Anna reached the answer before anyone else. “A host?”

“Correct,” Celine said. “Both the original carriers and the devouring worms can live independently.” She turned to Roland. “Your Majesty — do you remember what Kabradhabi asked? Whether we also upgraded through a legacy shard.”

“And it said something else,” Roland agreed. “It nearly blurted that it was Tadalin. It asked whether our weapons were made from legacy shards.”

Tilly spoke quietly, thinking it through. “It seems the demons learned to create hosts from the legacy shards. That was why Kabradhabi asked. So both the Spider Demons and the Giant Skeletons are demon hybrids — a host paired with an operator.”

“Very likely. They share the same traits: extreme longevity in the carrier, activity even during dormancy, the ability to survive severe injury.”

“But I don’t think the underground civilization used what the demons call legacy shards,” someone ventured. “They transferred souls. That’s fundamentally different.”

“Perhaps the demons can’t create a magic core precisely, and that’s why soul transfer isn’t available to them,” Agatha replied. “Or perhaps they found a method better suited to their own nature — just as the Union found a way to build the God’s Punishment Army. The God’s Punishment Warriors are, in a sense, hosts as well.”

“Wait — that doesn’t follow.” Nightingale frowned. “I can’t track all your deductions, but I’m certain human beings never obtained any legacy shards. The First Army’s weapons came from His Majesty’s mind. The God’s Punishment Army was the Union’s own achievement. We learned to create a magic core and inherited the underground civilization’s ruins — without any so-called legacy shard.”

“That,” Agatha said, “is exactly the crux.”

Silence settled over the hall.

Then it struck him — a single clear flash. “Are you talking about learning?”

“Yes.” The Ice Witch exhaled. “We can upgrade through teaching and learning, even without what Kabradhabi calls legacy shards.”

No one spoke for a moment.

Celine broke it. “The demons have developed so many new weapons in four hundred years. Legacy shards probably allow them to absorb knowledge faster — perhaps to comprehend entirely new concepts in an instant. That is how their civilization evolves. How it ‘upgrades’.”

And there it was. Roland understood what Kabradhabi had really been asking. Human beings had upgraded — but not through an artifact of some ancient civilization. Through teaching. Through the oldest method that existed. As a man from another world, he had been the bridge between them, the thread connecting two entirely different streams of knowledge.

“If that’s true, doesn’t it mean the legacy shard is continuously recording every aspect of our lives?” Wendy glanced involuntarily at the sealed chamber on the far side of the hall where the demon was kept.

“We’d need to obtain a legacy shard to know for certain.” Agatha shook her head. “If the demons have learned to create hosts, we’ll face challenges we haven’t imagined.” She turned to Roland with something almost like apology in her expression. “I’m sorry, Your Majesty.

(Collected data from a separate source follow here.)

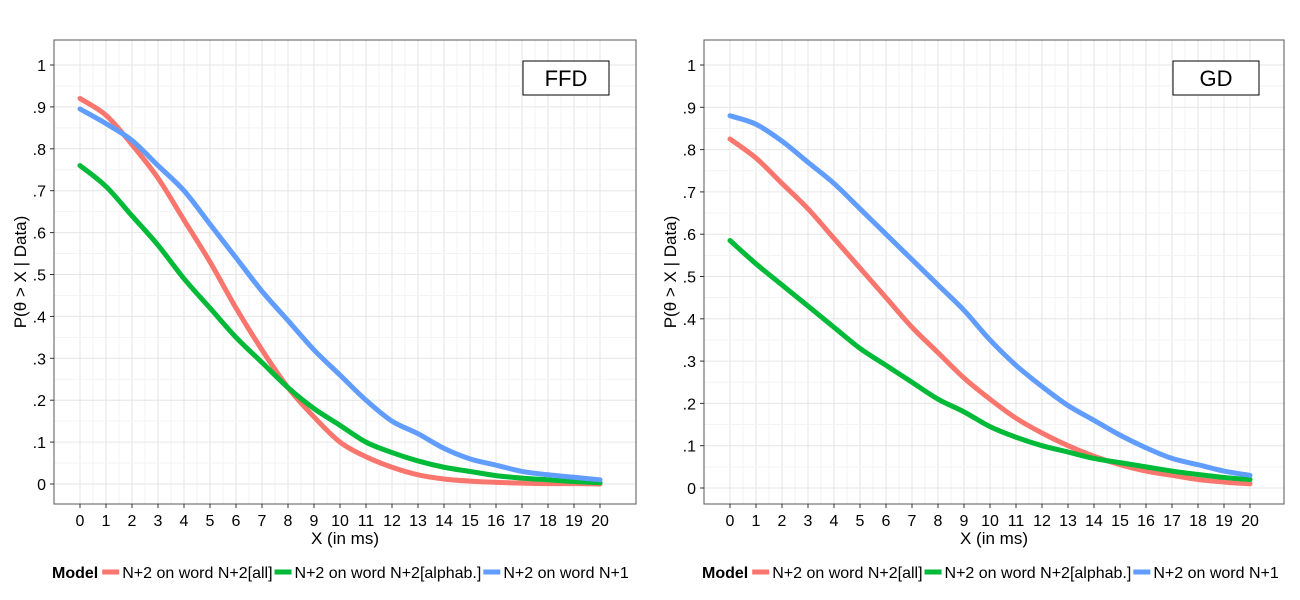 The image size is (1300, 600). I want to click on x-tick-label: 18, so click(548, 522).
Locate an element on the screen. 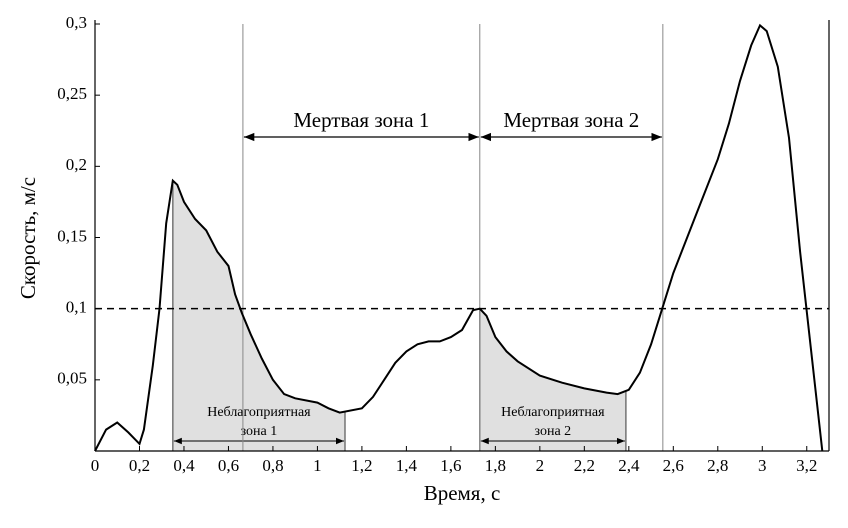 The height and width of the screenshot is (528, 848). x-tick-label: 2,2 is located at coordinates (584, 466).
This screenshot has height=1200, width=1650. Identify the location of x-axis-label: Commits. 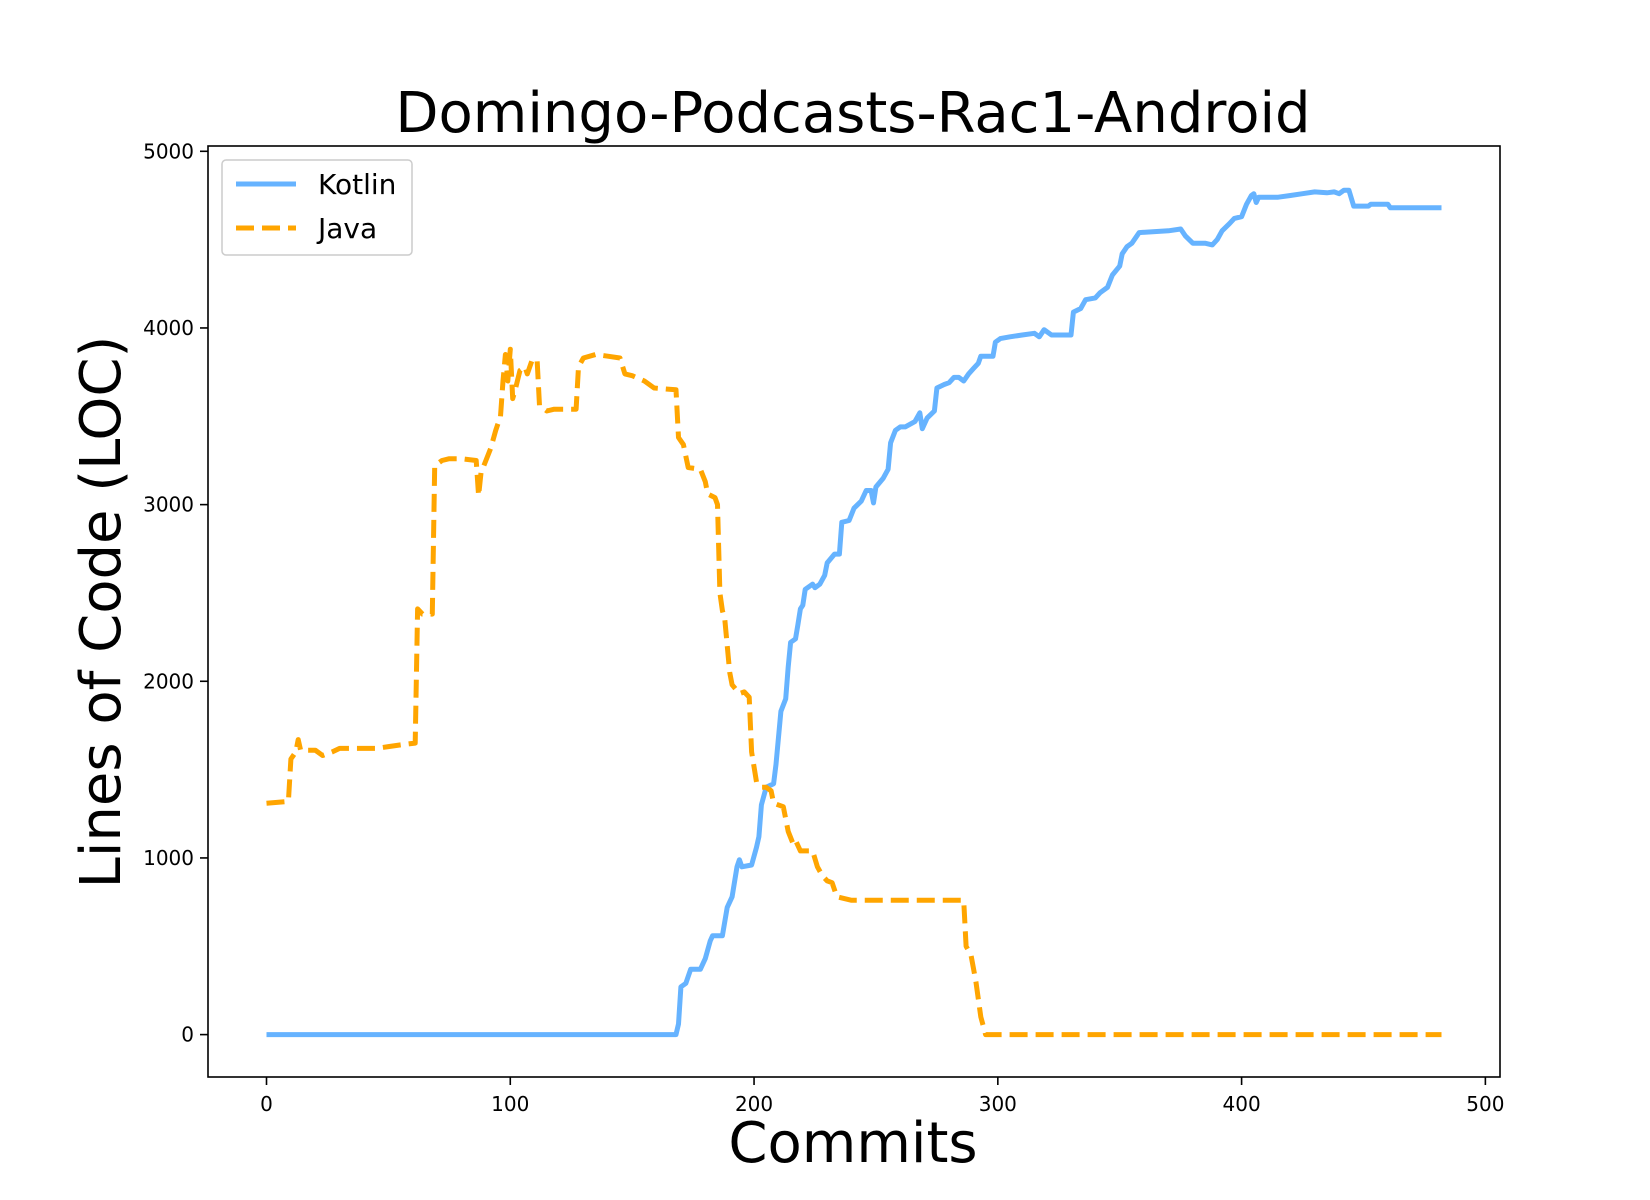
(852, 1144).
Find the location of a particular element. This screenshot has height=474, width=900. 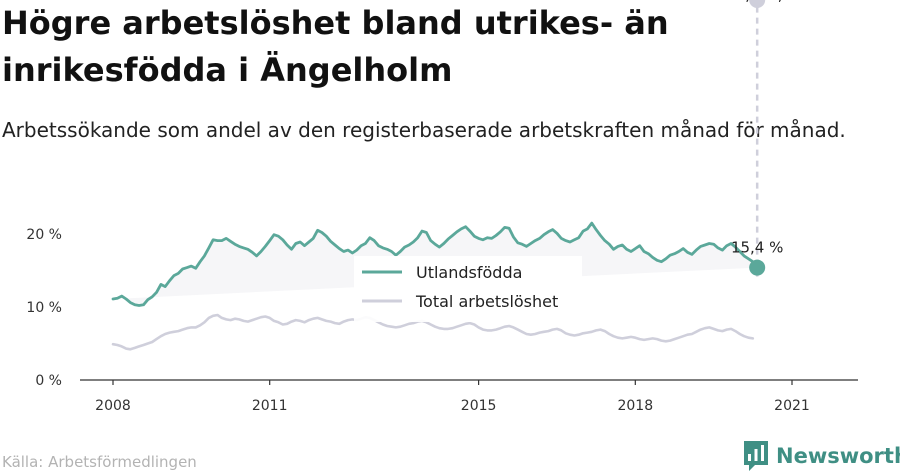

y-tick-label: 20 % is located at coordinates (44, 235).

The Union’s centuries of war experience may not serve you well in what’s coming.”

“Don’t worry about it.” Roland kept his voice steady. He couldn’t afford not to. “The third Battle of Divine Will will be entirely new for the demons too.” He let that sit a moment. “If technologies can be upgraded, we can also learn from civilizations that have already lost their legacy shards, can’t we?”

“Exactly,” Celine said, something warm entering her voice. “That is precisely what we members of the Quest Society are obligated to do.”